CES 2019, Part 1

Every year, I head out to the desert to look at technology. Why the desert? That’s where Las Vegas is, and that’s where the Consumer Technology Association holds its annual CES show.

CES used to stand for Consumer Electronics Show, but the CTA wants us all to call it simply CES. I guess that’s because some of the innovations over the years haven’t been strictly electronic.

In any event, I trek there to get some idea of where things are going with technology. It’s a bit daunting as the show attracts over 180,000 people and is spread across several venues. It’s also difficult to find relevant technology amongst some of the silliness: smart toilets, smart fishing rods, chocolate 3D printers and hand-clapping robots are just a few of the exhibits you have to wade through. You can see a few more that I passed by here.

Don’t want to buy a drone just for selfies? Just clip this to your phone.
Don’t want to buy a drone just for selfies? Just clip this to your phone.

I really don’t think I can use CES to predict the future. (After all, we’re not still creating stereoscopic content.) But I do use it to evaluate how technology is progressing.

Displays are always a big splash at CES. What did I learn without getting wet? While 8K is the next shiny object, display size and content are still the two issues for me. In order to make 8K worth the investment—versus simply purchasing a good quality 4K set—the display size must be large and/or you have to sit close. I wonder how many people have the wall space. Of course, LG’s flexible roll-up screens might help.

LG’s roll-up OLED displays were one of the big draws at CES.
LG’s roll-up OLED displays were one of the big draws at CES.

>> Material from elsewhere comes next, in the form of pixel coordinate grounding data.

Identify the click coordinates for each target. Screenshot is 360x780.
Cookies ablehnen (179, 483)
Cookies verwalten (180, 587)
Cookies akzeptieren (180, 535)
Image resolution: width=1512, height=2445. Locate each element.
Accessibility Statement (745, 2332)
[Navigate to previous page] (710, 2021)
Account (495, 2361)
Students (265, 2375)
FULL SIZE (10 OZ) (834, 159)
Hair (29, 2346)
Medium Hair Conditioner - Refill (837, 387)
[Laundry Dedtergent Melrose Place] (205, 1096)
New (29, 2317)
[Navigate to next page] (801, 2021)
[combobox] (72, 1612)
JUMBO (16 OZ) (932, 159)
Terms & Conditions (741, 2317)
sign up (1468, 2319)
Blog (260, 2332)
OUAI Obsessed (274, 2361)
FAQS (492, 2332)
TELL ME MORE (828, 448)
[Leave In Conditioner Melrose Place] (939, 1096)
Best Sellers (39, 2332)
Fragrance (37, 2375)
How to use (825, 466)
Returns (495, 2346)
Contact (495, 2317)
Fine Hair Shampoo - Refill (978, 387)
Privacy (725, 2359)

Regarding content, I pay attention to the footage being shown. I’m interested both in how it looks on the displays and, from an editor’s perspective, what manufacturers are using to show off their technology.

With 8k, I still see a lot of time-lapse footage. It would be one thing if the time-lapse on display were amazing locations that I haven’t seen before, but they weren’t. This leads me to believe that time-lapse was used because it’s a cheap way to create 8K content. Both a Nikon D850 and a Canon 5DS have the pixel count to create 8K, but in time-lapse form.

Besides seeing LCD, QLCD and OLED displays, there were also laser projectors on display.
Besides seeing LCD, QLCD and OLED displays, there were also laser projectors on display.

That’s not to say all of the 8K footage I saw was time-lapse. Of cours,e there was footage shot with 8K motion cameras. I even saw the obligatory Rio de Janeiro Carnival, which I have seen now in SD, HD, 4K UHD and 8K UHD.

Still, all that time-lapse makes me think that I don’t need to worry about upgrading hardware to handle 8K footage.